In 1916 a Pakeha army attacked Kenana's utopian village in the Ureweras. Papers presented the expedition to Maungapohatu as a blow against the Kaiser. Tonga's government, which delayed cutting its valuable commercial ties with the Kaiser, was likewise condemned as a tool of the Hun, & subjected to a visit from New Zealand troops.

During World War Two Princess Te Puea was accused so often of Nazi sympathies that she eventually persuaded Peter Fraser's Labour government to make a statement condemning such rumours. Te Puea's Pai Marire religion & Maori nationalism were linked, in many Pakeha minds, to Hitlerism.

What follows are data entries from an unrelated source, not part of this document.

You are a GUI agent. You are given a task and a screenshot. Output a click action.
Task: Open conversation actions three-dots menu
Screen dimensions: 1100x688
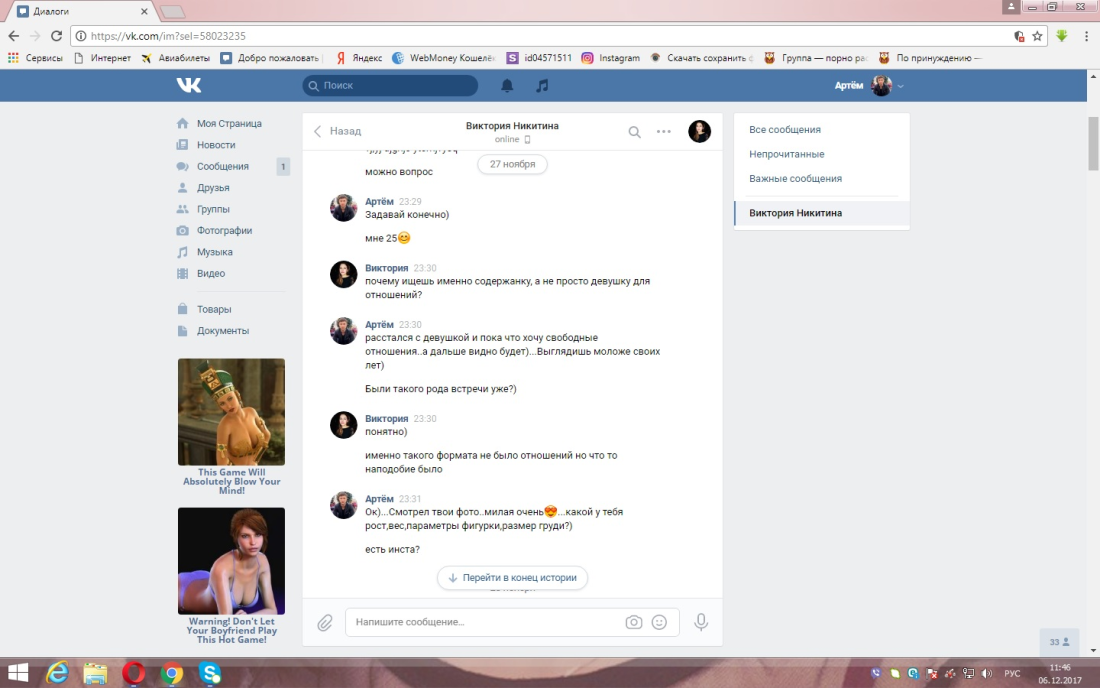point(664,132)
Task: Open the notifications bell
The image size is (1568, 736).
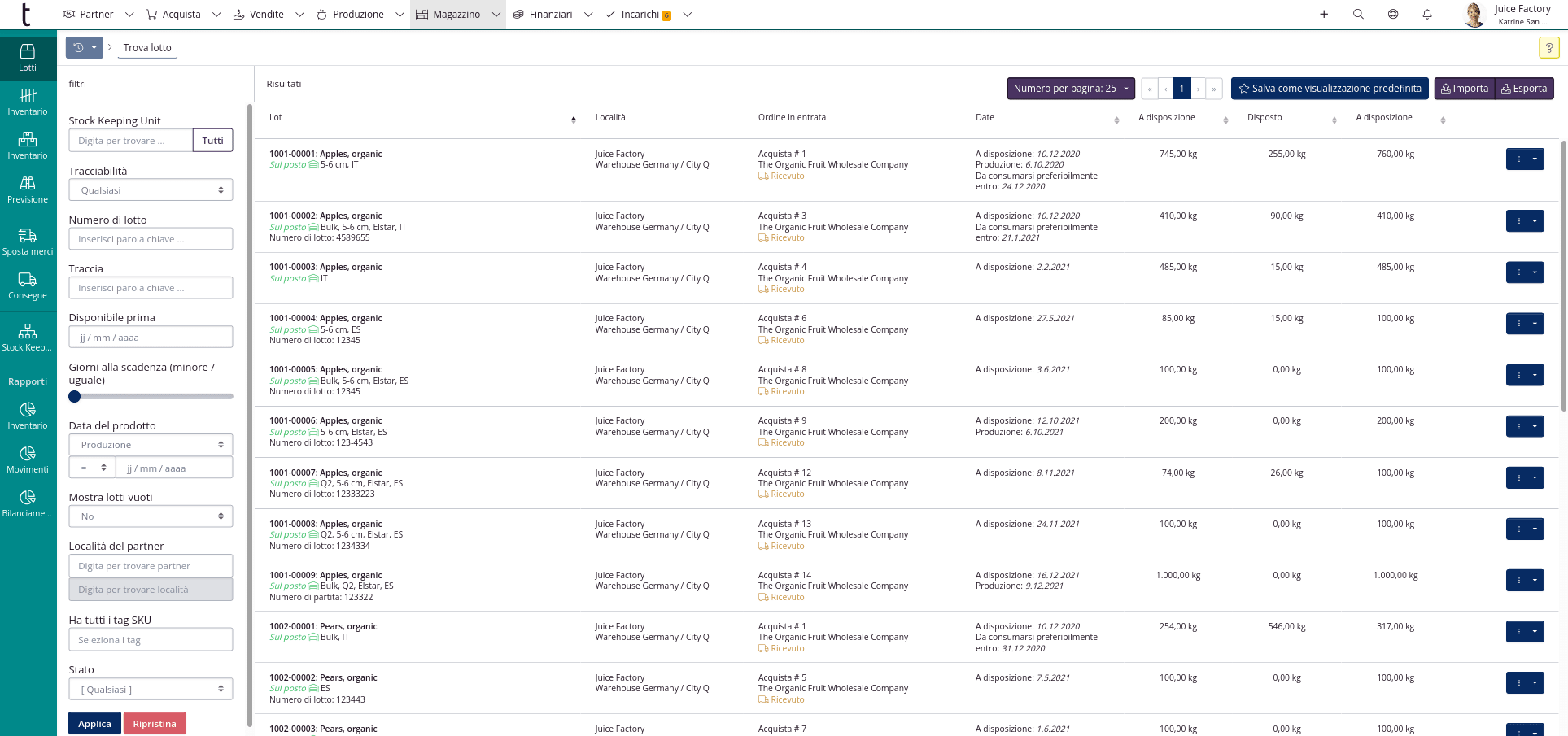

In the 1970s & '80s activist groups like Nga Tamatoa & gangs like the Stormtroopers & the Mongrel Mob were compared to Nazis by conservative Pakehas like cop & National MP Ross Meurant. In 1979 Maori activists beat up Auckland engineering students who were preparing to perform their annual drunken parody of the haka. The 'haka party riot' prompted accusations of brown fascism from Auckland's newspapers.

As the Maori Renaissance & the Treaty settlements process quickened in the late '80s & '90s, the comparisons between Maori culture & fascism continued, but took on a different tenor. The conspiracy theories of one-time National and Act ad man John Ansell reflect the change. Earlier racists had connected what they saw as the volatility, irrationality & violence of 'savage' Polynesians with the behaviour of the Nazis. But as he railed against a supposed conspiracy by Maori to take over New Zealand, Ansell focused on a different aspect of Nazism.

During a lecture tour of New Zealand, Ansell displayed a huge portrait of Hitler, & talked of the Nazis' manipulation of minds. Ansell claimed a parallel between the Nazis' bureaucratic might & NZ's supposed 'Treaty industry'. Both were vast, calculating, cynical. With his bathetic cartoon for today's New Zealand Herald, which compares iwi employees to the functionaries of the bureaucratic & evil Nazi state, Bromhead is channeling John Ansell. It is disappointing stuff, coming from a cartoonist who once lampooned political absurdity.